Her name was given by tribals, which means “of chiefly status” in Maori. In a statement, the Pukaha National Wildlife Centre said that Manukura’s arrival in 2011 was “hailed as a huge blessing by Maori and local iwi Rangitane o Wairarapa” tribe.
Manukura, who was hatched at the Pukaha National Wildlife Centre in New Zealand’s North Island in 2011, had an extremely striking plumage. As compared to other kiwi birds with the usual brown feathers, Manukura’s feathers were a treat to the eyes, and were the result of an extremely rare genetic trait known as leucism.
“It is with great sadness we announce the loss of our dear friend Manukura,” the Pukaha National Wildlife Centre said in a Facebook post on Monday.
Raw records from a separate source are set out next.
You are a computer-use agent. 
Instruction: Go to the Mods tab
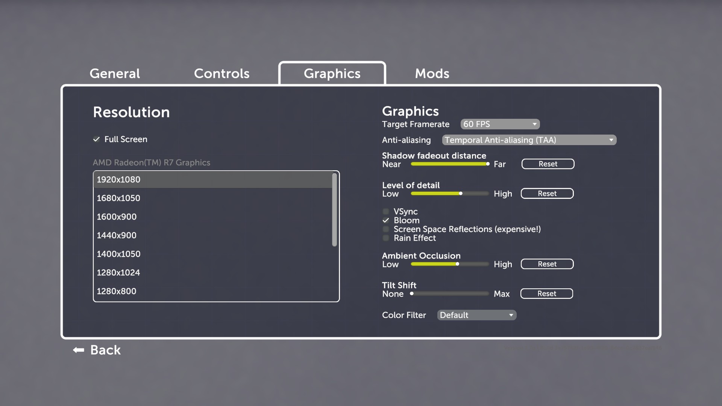click(x=432, y=73)
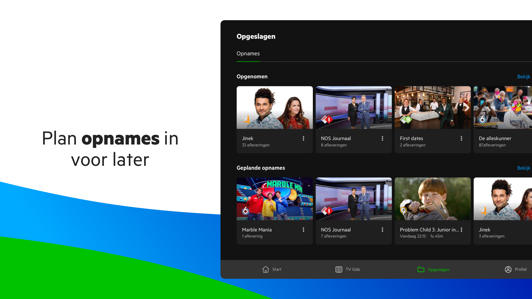Switch to the Opnames tab
Screen dimensions: 532x299
pos(248,54)
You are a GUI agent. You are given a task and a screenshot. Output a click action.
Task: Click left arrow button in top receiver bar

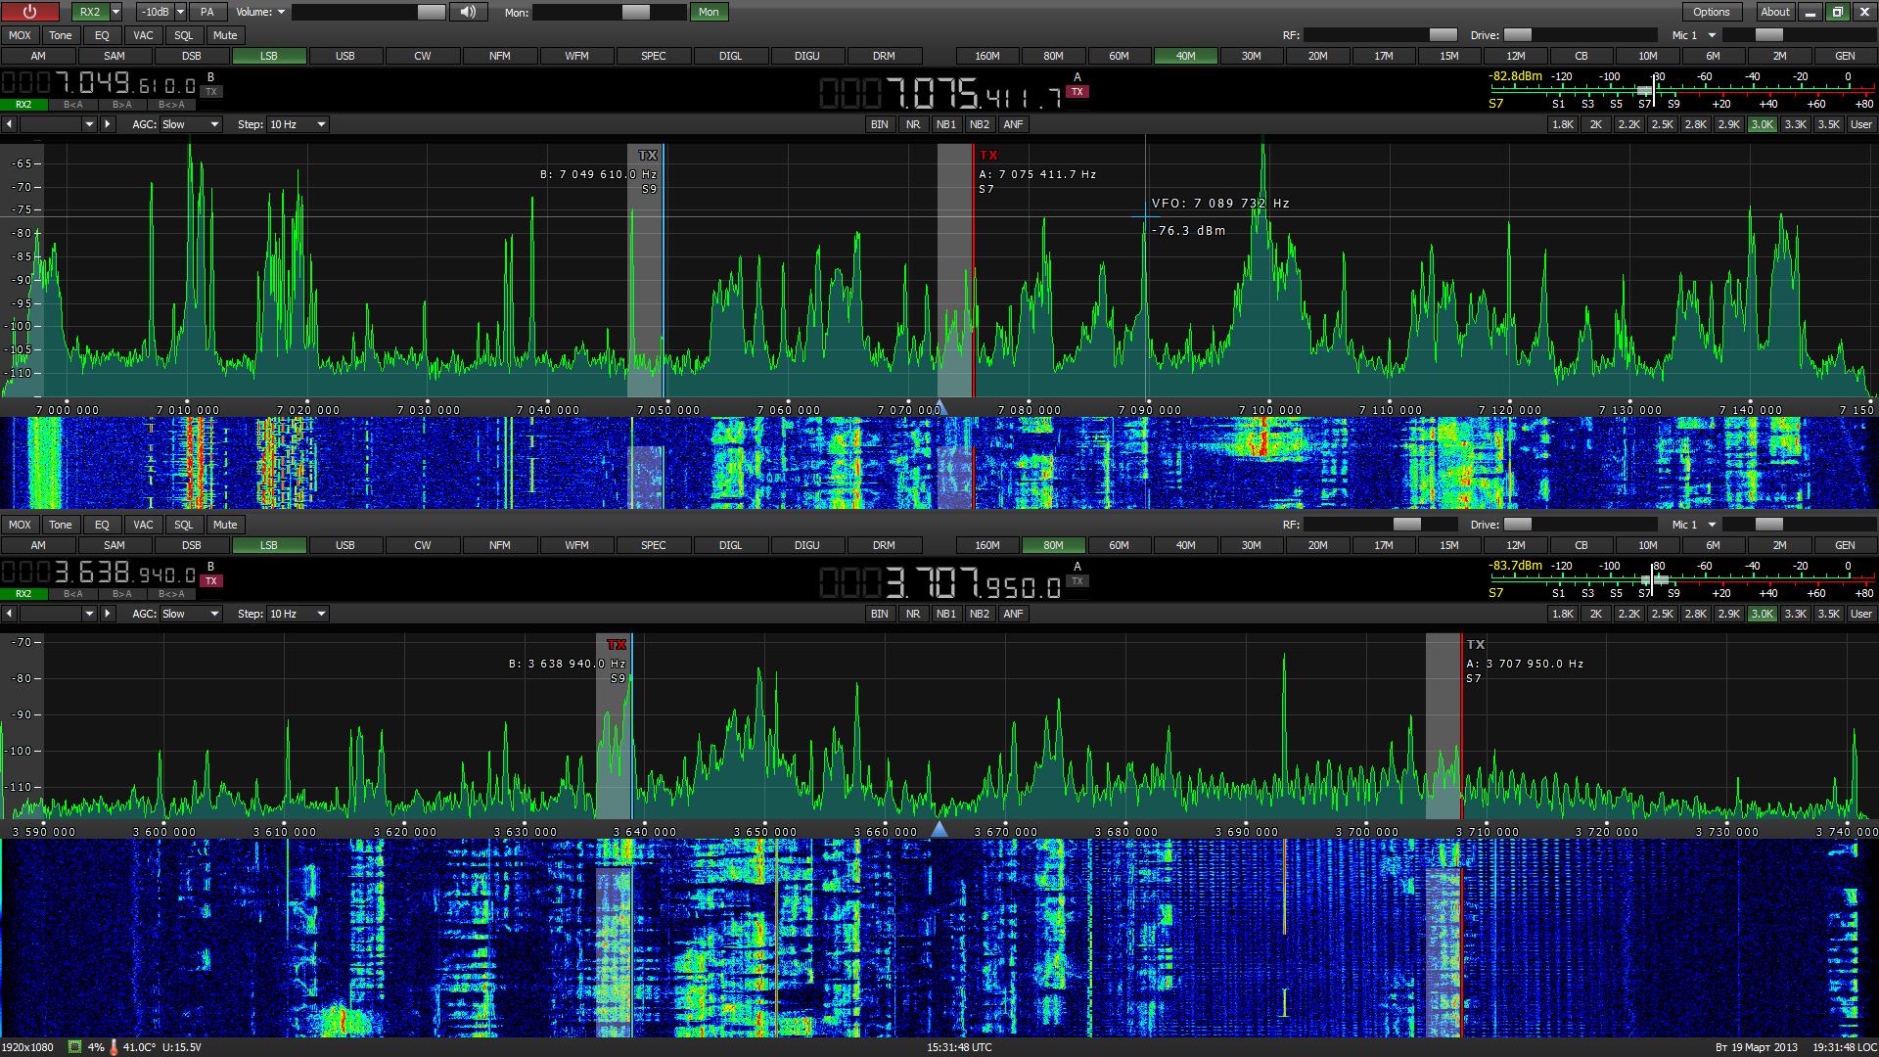pyautogui.click(x=9, y=124)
Rangers took Manukura to Wildbase Hospital in early December after she stopped eating properly and began losing weight.
“Wildbase vets operated to remove an infertile egg that had become stuck and unable to be passed naturally. More surgery was then required to remove her oviduct and most of her left ovary. The surgeries went well but were not enough to save the ailing kiwi whose health continued to deteriorate in the weeks following the operation,” the wildlife centre wrote.
“Manukura passed away peacefully at 12.50 PM on 27 December 2020 with rangers and veterinary staff present,” it added.
After Manukura’s death, a number of wildlife conservationists took to social media to express their sorrow.
The centre added that the white kiwi birds can exist in the wild but are extremely rare.
Kiwis — which are flightless, nocturnal birds endemic to New Zealand — are recognised as an icon of the country.